### Exercise brief:
Transcribe the entries exactly. Omit the pictures.

### Material shown:
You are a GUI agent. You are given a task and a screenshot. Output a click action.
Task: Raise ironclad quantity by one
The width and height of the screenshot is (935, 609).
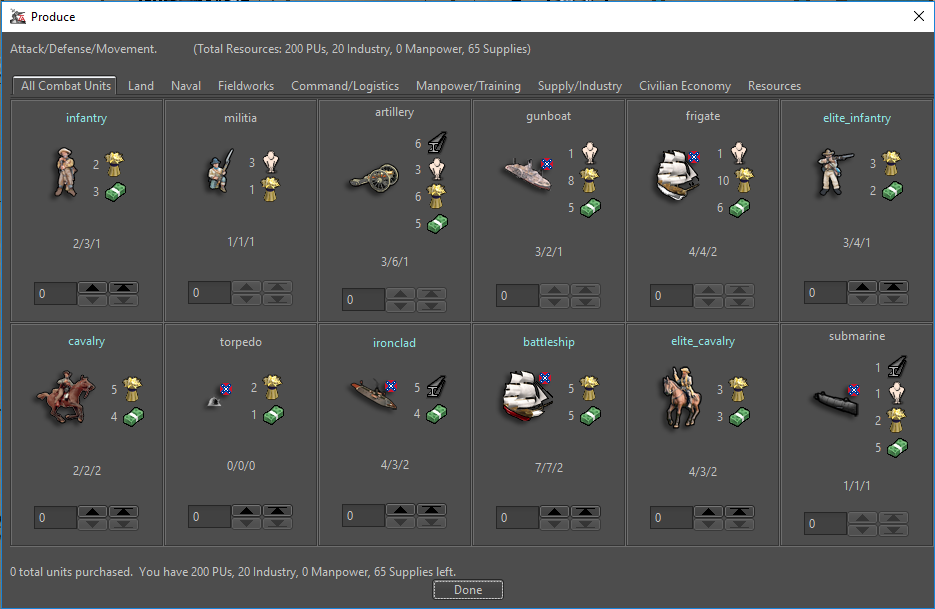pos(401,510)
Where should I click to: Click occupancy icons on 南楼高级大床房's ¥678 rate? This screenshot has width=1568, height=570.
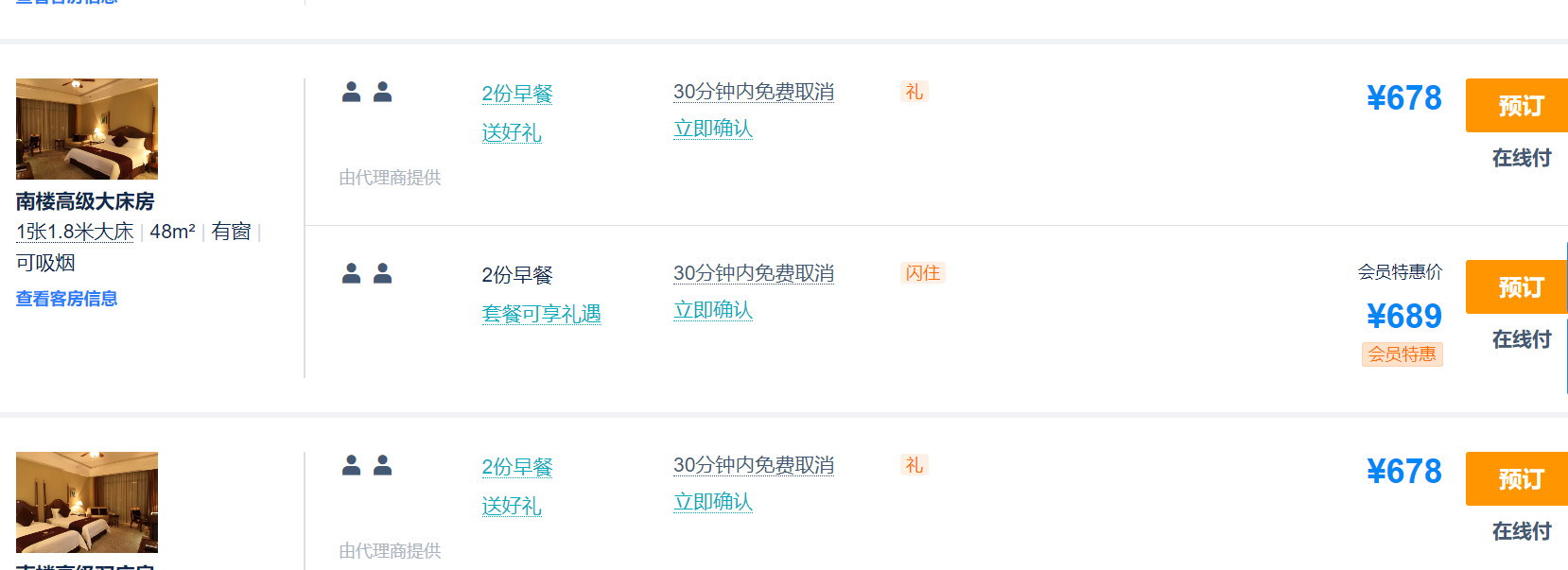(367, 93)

### The completed task:
You are a GUI agent. You are given a task and a screenshot. Output a click action.
Task: Raise ironclad quantity by one
The width and height of the screenshot is (935, 609).
pos(401,510)
Where should I click to: Click occupancy icons on 南楼高级大床房's ¥678 rate? This screenshot has width=1568, height=570.
(367, 93)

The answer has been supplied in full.